Greenspan's oral disease research interests centered on the epidemiology, etiopathogenesis and management of oral soft tissue diseases, notably those associated with HIV infection and other causes of immunosuppression, as well as aphthous ulcers, Sjögren syndrome, and oral cancer/pre-cancer. These topics have led to broad explorations in epidemiology, public/global health, policy, implementation science and other areas. He served until 2005 as founding Director of the UCSF Oral AIDS Center (OAC), which was supported by the NIDCR for 20 years. The OAC continues its research on the pathogenesis of oral lesions associated with HIV infection. He was part of a team looking into the molecular pathogenesis of Epstein–Barr virus-associated hairy leukoplakia.

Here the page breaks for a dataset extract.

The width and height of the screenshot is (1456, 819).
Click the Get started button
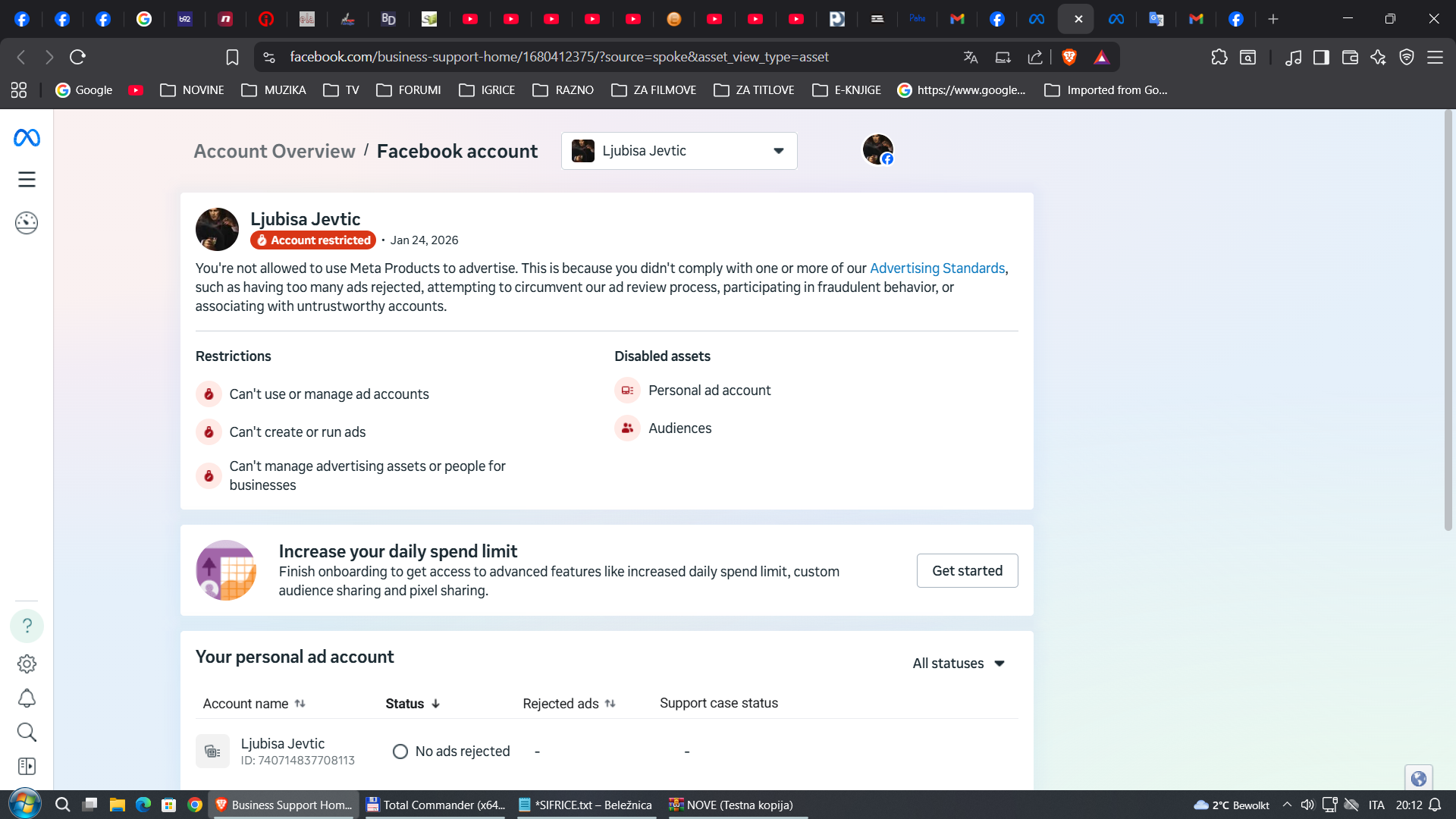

Hairy leukoplakia is a lesion that Deborah Greenspan and he discovered, and in 1985 they identified a connection between it and Epstein–Barr virus (EBV).

He was the founding co-Principal Investigator of the National Institute for Dental and Craniofacial Research-funded International Research Registry Network for Sjögren syndrome (SICCA) and continued to participate in the project throughout his life. He was the recipient of over $70 million in total costs of research grants and contract funding from Federal, State and industry agencies in 42 years at UCSF. He was among the top 5% of NIH awardees by total funding in the 25 years through 2007. He published over 300 papers and four books on oral aspects of AIDS, oral pathology, and immunopathology. He was a featured speaker at many international meetings and presented over 300 research papers, clinics, and postgraduate courses. He was an associate editor or board member of several journals and was a founding editor of Oral Diseases.